I would seriously consider finding some sort of mentor that can work with you in learning your new computer and how to set up the software/hardware.
This can be so much more valuable - than just buying the latest computer - that can generate a lot of frustration if you struggle to learn how to use it.
but a good investment - whether you serve a mission or not - someone you can learn from - a friend or family member.
Thanks for your input. I am 79 years old. Things just do not come as easy for me as they used to. Just reading the specs and reviews of new computers wear me out. I have searched Costco, Best Buy, Office Depot and Amazon. I did not know that Computers no longer have hard drives. I have Office Pro on my current computer which came on a CD. Now computers do not have a way to load my CD’s.
What models of MSI laptops do you have?
On my seven year old Samsung laptop I have all my family pictures plus lots of Excel and Word files. I would not want to lose them.
Buying a new computer to me is like a shot in the dark. I may buy the wrong computer and have it not work properly.
But it appears that I need to something.
Specs given me were an i5 or i7 Intel processor, 8-16 Ram and 512 storage.
you should NEVER have the only copy of your important files on your computer - you should always have a copy on a backup device such as a flash drive or external hard drive or some sort of cloud backup service. and preferably more than one backup copy.
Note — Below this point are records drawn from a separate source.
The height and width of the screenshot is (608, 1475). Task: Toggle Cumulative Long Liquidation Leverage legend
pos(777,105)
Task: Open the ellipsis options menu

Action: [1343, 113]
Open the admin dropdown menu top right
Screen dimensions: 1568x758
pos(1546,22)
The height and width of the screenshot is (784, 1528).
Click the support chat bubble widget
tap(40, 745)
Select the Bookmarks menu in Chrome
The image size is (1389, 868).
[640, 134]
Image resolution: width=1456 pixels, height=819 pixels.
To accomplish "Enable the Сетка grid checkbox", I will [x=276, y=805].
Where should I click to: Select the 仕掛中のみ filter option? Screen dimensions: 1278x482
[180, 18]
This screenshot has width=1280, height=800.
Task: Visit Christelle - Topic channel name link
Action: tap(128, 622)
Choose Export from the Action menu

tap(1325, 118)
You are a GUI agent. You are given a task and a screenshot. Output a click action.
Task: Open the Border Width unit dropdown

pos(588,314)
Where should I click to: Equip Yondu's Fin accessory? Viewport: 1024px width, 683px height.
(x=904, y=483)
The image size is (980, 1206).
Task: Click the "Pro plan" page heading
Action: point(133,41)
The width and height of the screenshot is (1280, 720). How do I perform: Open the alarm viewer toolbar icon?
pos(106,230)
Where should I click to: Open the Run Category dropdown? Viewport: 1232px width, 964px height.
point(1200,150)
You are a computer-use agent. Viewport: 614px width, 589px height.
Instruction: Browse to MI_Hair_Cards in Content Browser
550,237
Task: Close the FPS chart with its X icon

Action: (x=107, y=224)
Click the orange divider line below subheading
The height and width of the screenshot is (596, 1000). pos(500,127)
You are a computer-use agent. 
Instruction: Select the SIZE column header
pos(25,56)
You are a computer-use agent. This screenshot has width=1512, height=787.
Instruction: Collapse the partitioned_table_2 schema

If you dont have a backup of your important files and are using an 7 year old computer - you are skating on thin ice!!!
This is URGENT - you should see that this is done asap (backing up your files) - even before you buy a new computer. Again - work with a trusted friend or family member who has knowledge of best practices.
if the mission provides a spec sheet - with the requirements for computer use - any brand that meets those criteria should be sufficient. Though I would buy a known, popular, respected brand with a good service plan.
I bought a MSI GE 76, 17 inch screen, i9 Intel processor, 16 ram, 1 T storage at Costco on sale.
I will focus on completing temple ordinances for my deceased relatives and indexing.
And I will try to answer questions on FamilySearch Community.
I read all of your comments several times Before making a decision.
Thanks again for your assistance.
so what will happen to your old laptop and the data that is on it.
Dont lose site of any important data that you need to transfer to the new computer and/or create backups of.
It is always so exciting to set up a new computer. Takes a while, to get everything the way you want it, but so satisfying to watch it process things so fast compared to the your older one! Enjoy your computer and your research!
@Family Bible Yes, I want to transfer many files to the new Laptop. Need to determine the Best way to do that. Any suggestions?